Stocks Should Be Falling Right Now

Nvidia (NVDA) knocked it out of the park with earnings, again.

It was the most impressive quarter I’ve seen from any company, ever.

Revenues jumped 265% over the past year, while artificial intelligence (AI)-related revenues quintupled!

Anyone who runs a business knows how hard it is to double sales in a year. Nvidia is growing like a nimble startup, but at a multibillion-dollar scale.

I still think it could become the world’s most valuable company before the AI boom is over.

At the start of February, I warned a stock market correction was likely looming.

Yet the S&P 500 made a new record high yesterday, fueled by Nvidia.

Here’s what to do…

1. You should expect stocks to be falling right now.

We just left February, in a presidential election year, so it’s perfectly normal for markets to pull back here.

Look at the dark blue line (election years) in this chart.

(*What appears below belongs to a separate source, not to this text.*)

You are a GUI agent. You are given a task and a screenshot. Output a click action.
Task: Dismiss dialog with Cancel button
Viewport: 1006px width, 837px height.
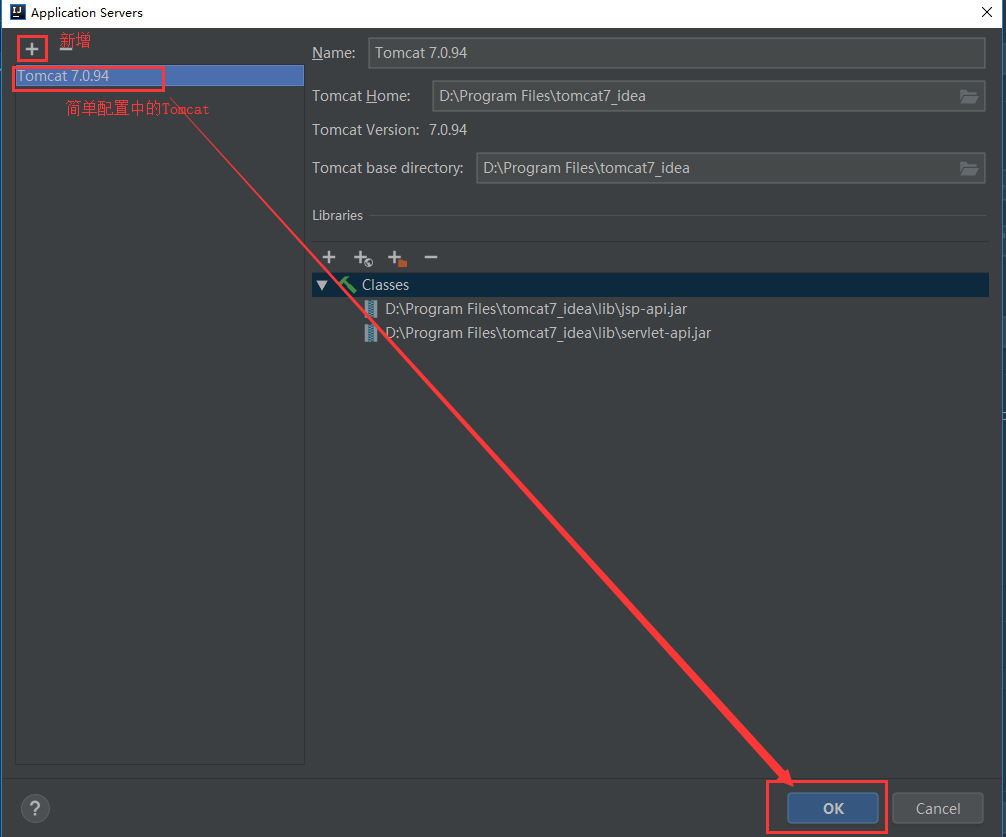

Markets typically surge out of the gate, then dip right around now:

Source: Goldman Sachs

February is historically the second-worst month for stocks.

The fact that the S&P 500 is bucking these trends and has kept making new all-time highs is important information. It tells us this market has real momentum behind it, and it’s stronger than anyone believes.

So where do markets go from here? I still expect a pullback.

Although the S&P 500 has historically been up three out of every four years since 1980… the average yearly sell-off is 14%.

Lesson: Expect the market to drop around 15% at least once a year.

And as the above chart shows, stocks typically have a weak first half and a strong second half in presidential election years.

Don’t be surprised if the S&P 500 trades sideways until the summer, or even until November.

2. Are you invested in the biotech revolution?

Back in 2011, early Facebook (META) employee Jeff Hammerbacher told Bloomberg:

“The best minds of my generation are thinking about how to make people click ads… that sucks.”

I agree… and I regret that we’ve been in a mini “dark age” for innovation over the past 15 years.

Our brightest kids snagged cushy jobs in Silicon Valley and spent their days gamifying apps and optimizing digital ads. What a waste of talent.

Imagine if instead they chose to build next-gen nuclear reactors… or develop lifesaving drugs?

Well, better late than never.

Scientists are developing ways to “delete” diseases from our bodies.

Gene editing allows doctors to “cut” out bad genes that cause disease and replace them with healthy genes. The first-ever gene editing therapy was approved in America and the UK late last year.

And now, a group of Harvard Medical School doctors have used gene therapy to give hearing to five deaf children.

This treatment has the potential to transform the lives of some 30 million kids who were born deaf.

Scientists are also on the cusp of achieving a holy grail: blood tests that can detect Alzheimer’s at a very early, pre-symptomatic stage.

Researchers in the UK built a ChatGPT-like AI model to sift through 1,500 blood markers.

They were able to predict Alzheimer’s with 90% accuracy… nearly 15 years before people were diagnosed… all with a routine blood test.

By the time we catch Alzheimer’s today, it’s almost always too late.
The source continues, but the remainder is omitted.